[Saved entries]
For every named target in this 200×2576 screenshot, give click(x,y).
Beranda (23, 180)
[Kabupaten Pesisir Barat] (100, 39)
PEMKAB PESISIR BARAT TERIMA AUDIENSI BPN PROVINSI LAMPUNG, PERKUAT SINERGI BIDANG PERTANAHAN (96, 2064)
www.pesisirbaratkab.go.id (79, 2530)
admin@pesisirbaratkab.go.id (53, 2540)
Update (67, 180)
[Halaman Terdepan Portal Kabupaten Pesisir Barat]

• **Task details**: Whenever a line includes the word "Kabupaten", pull it out of the entries.

• **Answer to the problem**:
[Kabupaten Pesisir Barat] (100, 39)
[Halaman Terdepan Portal Kabupaten Pesisir Barat]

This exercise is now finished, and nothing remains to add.